HTC unveiled its flagship ‘One’ handset on February 19 to positive reactions from industry analysts and UK operators. Informa research analyst Julian Jest, for example, said the handset rivals other high-end smartphones on the market, and Three, O2, Vodafone and EE all announced they would be selling the device.

However, HTC was forced to delay the sale of the device from March 15 (a day after the Samsung Galaxy S4 was unveiled) to March 29, citing a shortage of camera components. The delay meant the device went on sale in only three markets out of an intended 80 by the end of the first quarter of 2013. In comparison, Samsung’s Galaxy S4 was available in 155 countries by the end of April.

The setback contributed to HTC’s worst ever quarterly results, as net income fell by 98 per cent year on year to NT$85 million (£1.8 million). It’s latest results, which benefited from HTC One sales, show some improvement, with profits falling by 83 per cent year on year to NT$1.25 billion (£2.7 million). BlackBerry also experienced supply constraints with the launch of its ‘make or break’ device, the Z10 smartphone.

After numerous delays that saw the launch of its new operating system, BlackBerry 10, moved from 2012 to this year, the Canadian manufacturer finally unveiled two devices – the touchscreen Z10 and QWERTY Q10 – on January 30.

The Z10 went on sale the following day through UK operators and retailers, with Phones 4U announcing it had seen “exceptional sales” of the device.

A further two smartphones based on the BlackBerry 10 platform, both with QWERTY keypads, have followed. The high-end Q10 was released in April, while the mid-range Q5 hit shelves early last month.

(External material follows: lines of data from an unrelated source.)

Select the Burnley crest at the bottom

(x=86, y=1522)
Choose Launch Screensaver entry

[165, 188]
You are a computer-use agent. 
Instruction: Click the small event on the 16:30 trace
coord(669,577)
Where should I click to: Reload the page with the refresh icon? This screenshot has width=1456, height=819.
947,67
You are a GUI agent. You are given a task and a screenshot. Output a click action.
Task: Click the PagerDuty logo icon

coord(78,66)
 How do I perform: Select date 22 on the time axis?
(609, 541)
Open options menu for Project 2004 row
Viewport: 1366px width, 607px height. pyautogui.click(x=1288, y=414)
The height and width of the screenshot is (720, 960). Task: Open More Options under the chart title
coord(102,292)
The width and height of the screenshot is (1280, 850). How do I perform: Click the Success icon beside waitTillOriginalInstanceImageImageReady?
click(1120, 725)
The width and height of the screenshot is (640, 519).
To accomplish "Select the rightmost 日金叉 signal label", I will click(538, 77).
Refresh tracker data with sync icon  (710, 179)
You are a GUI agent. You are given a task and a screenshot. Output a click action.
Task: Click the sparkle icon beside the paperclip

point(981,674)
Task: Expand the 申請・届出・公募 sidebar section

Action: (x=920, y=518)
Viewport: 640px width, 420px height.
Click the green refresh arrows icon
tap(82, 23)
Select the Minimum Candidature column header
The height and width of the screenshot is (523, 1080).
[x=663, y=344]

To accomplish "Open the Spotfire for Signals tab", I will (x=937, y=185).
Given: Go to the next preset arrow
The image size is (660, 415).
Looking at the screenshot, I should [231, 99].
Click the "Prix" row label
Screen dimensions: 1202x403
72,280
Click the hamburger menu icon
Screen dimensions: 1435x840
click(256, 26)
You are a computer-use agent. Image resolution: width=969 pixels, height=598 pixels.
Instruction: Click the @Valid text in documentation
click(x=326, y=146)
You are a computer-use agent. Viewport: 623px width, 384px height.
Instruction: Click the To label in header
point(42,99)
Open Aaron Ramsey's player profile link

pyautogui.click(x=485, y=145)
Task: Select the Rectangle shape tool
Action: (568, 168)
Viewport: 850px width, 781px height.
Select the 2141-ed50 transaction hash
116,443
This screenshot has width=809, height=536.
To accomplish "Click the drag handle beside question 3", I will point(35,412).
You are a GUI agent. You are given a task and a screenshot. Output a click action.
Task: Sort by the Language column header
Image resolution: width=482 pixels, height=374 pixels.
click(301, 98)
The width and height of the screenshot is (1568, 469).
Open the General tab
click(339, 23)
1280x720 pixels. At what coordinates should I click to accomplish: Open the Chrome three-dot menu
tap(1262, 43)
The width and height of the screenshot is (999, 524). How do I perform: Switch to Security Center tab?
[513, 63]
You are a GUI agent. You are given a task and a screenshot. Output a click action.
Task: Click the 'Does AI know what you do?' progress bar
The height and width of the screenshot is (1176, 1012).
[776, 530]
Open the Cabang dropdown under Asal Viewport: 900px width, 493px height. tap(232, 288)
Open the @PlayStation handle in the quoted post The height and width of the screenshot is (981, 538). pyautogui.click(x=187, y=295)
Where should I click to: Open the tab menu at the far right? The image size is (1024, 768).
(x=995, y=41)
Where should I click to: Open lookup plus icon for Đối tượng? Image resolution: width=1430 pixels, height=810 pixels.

BlackBerry’s financial results for the three months to June 1 show it sold 6.8 million smartphones in the quarter, including around 2.72 million BlackBerry 10 devices. BlackBerry’s subscriber base fell by four million, from 76 million in the previous quarter, to 72 million.

However, after profits rose $80 million to $94 million in the previous quarter, it reported a loss of $84 million in the most recent three month period.